» Required actions:
[a] Decide whether each statement below agrees with the Ray Charles funeral report, answering yes or no and quoting the deciding words of the report: (i) Charles died of acute liver disease at age 73; (ii) Charles was buried in a public ceremony open to fans; (iii) Quincy Jones performed live at the church service.
[b] Extend the Ray Charles funeral report with the paragraph that follows its final sentence.
──────── Supplied text
More than 1,200 people said their final farewells to musician Ray Charles at his funeral in Los Angeles.
Stevie Wonder was one of many musicians paying tribute to Charles
Actor Clint Eastwood, the Reverend Jesse Jackson and country music star Glen Campbell were among those paying their respects to the R&B star.
Charles died of acute liver disease last week, aged 73.
Fellow artists Stevie Wonder, Willie Nelson and BB King performed musical tributes at the First African Methodist Episcopal Church service.
Hundreds of floral tributes, including a huge wreath of chrysanthemums spelling out the letters RC, surrounded the church.
Many of the congregation had to queue for two hours due to tight security. Streets around the church were closed off, and police helicopters monitored the situation from above.
Veteran politician Reverend Jesse Jackson and actress Cicely Tyson were among the mourners.
Recorded tributes from producer Quincy Jones, and comedian Bill Cosby were played during the service.
After the funeral, Charles' cortege was due to pass in front of his Los Angeles recording studio and pause for a minute's silence, before travelling to Inglewood, California, for a private burial.
On Thursday, Charles' body went on public display at the Los Angeles Convention Centre to allow thousands of fans to pay their respects.
Charles' publicist Eric Raymond said the star's family had requested he be put on display as a final tribute to his fans.
────────────────
──────── The data
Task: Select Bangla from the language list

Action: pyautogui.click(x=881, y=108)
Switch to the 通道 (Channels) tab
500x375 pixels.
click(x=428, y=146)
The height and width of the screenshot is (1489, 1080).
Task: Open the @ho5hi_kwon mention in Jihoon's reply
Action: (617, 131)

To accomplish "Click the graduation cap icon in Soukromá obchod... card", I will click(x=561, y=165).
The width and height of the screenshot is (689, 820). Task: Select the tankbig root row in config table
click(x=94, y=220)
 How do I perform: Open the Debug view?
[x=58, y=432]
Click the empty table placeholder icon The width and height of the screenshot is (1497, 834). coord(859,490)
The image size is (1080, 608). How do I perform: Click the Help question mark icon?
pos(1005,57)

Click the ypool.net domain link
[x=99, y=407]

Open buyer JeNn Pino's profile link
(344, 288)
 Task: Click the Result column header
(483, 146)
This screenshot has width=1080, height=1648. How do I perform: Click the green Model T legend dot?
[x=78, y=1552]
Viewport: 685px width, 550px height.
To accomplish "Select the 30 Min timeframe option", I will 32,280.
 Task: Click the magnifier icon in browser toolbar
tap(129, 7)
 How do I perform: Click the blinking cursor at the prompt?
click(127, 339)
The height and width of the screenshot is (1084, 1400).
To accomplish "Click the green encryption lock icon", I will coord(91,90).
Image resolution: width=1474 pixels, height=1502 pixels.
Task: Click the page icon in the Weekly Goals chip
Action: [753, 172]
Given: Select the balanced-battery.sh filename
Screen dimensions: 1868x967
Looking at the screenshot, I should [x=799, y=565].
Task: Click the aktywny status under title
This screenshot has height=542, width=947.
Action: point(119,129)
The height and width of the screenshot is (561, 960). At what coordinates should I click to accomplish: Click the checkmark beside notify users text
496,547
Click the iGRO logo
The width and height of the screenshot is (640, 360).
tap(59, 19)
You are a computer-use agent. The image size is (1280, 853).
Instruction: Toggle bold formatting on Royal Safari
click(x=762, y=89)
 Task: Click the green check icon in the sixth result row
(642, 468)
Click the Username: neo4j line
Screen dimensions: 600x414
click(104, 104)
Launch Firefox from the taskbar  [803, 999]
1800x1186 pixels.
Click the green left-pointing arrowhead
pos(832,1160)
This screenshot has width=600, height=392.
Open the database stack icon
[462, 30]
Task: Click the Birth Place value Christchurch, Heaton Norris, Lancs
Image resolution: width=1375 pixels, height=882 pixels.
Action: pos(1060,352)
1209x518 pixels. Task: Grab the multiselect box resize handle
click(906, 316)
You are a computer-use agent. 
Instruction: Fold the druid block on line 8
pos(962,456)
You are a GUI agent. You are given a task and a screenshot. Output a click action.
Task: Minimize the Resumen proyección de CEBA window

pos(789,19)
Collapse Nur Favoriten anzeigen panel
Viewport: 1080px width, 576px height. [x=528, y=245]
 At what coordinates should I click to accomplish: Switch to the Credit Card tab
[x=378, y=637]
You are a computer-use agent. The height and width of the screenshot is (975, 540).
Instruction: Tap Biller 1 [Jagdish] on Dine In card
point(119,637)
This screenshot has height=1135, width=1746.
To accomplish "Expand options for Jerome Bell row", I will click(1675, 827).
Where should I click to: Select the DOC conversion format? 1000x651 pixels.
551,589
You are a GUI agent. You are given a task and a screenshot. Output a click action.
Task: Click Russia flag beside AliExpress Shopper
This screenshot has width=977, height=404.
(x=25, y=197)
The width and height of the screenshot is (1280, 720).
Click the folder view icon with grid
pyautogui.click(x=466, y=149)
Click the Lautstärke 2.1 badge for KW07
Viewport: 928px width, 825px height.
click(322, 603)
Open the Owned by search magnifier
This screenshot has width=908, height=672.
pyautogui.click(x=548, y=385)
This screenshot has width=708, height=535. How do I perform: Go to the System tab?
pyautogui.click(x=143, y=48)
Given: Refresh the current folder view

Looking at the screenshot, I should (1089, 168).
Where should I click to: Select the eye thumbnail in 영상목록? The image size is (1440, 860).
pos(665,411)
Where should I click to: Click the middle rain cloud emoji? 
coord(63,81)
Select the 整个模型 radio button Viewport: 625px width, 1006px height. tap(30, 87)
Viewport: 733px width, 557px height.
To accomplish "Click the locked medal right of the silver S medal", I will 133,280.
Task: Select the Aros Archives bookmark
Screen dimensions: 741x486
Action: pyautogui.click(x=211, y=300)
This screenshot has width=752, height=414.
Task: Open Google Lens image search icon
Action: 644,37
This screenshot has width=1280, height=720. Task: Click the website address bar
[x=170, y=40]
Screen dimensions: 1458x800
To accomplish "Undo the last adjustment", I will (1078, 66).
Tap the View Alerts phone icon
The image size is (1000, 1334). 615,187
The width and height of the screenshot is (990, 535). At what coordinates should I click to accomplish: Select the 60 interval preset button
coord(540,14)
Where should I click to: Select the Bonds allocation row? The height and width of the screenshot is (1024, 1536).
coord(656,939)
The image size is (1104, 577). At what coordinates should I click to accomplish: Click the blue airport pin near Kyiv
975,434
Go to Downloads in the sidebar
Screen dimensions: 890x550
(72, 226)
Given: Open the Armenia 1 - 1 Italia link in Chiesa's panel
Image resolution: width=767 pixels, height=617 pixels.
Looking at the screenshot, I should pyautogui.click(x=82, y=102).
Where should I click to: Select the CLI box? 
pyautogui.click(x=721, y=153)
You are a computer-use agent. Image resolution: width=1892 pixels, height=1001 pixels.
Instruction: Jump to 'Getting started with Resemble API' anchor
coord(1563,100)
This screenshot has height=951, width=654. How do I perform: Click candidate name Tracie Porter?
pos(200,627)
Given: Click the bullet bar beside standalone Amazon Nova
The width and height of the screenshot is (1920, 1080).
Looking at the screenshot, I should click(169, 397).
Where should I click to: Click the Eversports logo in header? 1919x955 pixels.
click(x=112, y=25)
────────────────
» Results by task:
[a]
(i) Yes: "Charles died of acute liver disease last week, aged 73."
(ii) No: "before travelling to Inglewood, California, for a private burial."
(iii) No: "Recorded tributes from producer Quincy Jones, and comedian Bill Cosby were played during the service."

[b]
Fans filed slowly by the coffin that stood on a catafalque - a raised platform - inside the Convention Centre, many of them stopping to sign the condolence book or write a message on a huge poster of Charles in performance.
One of the star's trademark black and silver jackets sat on the empty seat of the piano.
"The man is magical. He was one of the great musicians of all time... It was like he was God-sent," said Evelyn Alexander, 61, from Inglewood.
"I love Ray Charles. I love his music absolutely. He was a virtuoso, he played everything," said 70-year-old Berta Morley, choking back tears.
"There is no one else who can sing a song with the deep feeling he had," she added.
Mourners viewed Charles' casket at Los Angeles Convention Centre
A pioneer of soul music, Charles went blind at the age of six.
He made standards of songs such as Georgia on My Mind, Hit the Road Jack and I Can't Stop Loving You, and played 10,000 concerts during a 58-year career.
Charles kept a largely low profile during his recent ill health - but still managed to collaborate with other musicians. He had planned to tour again this summer.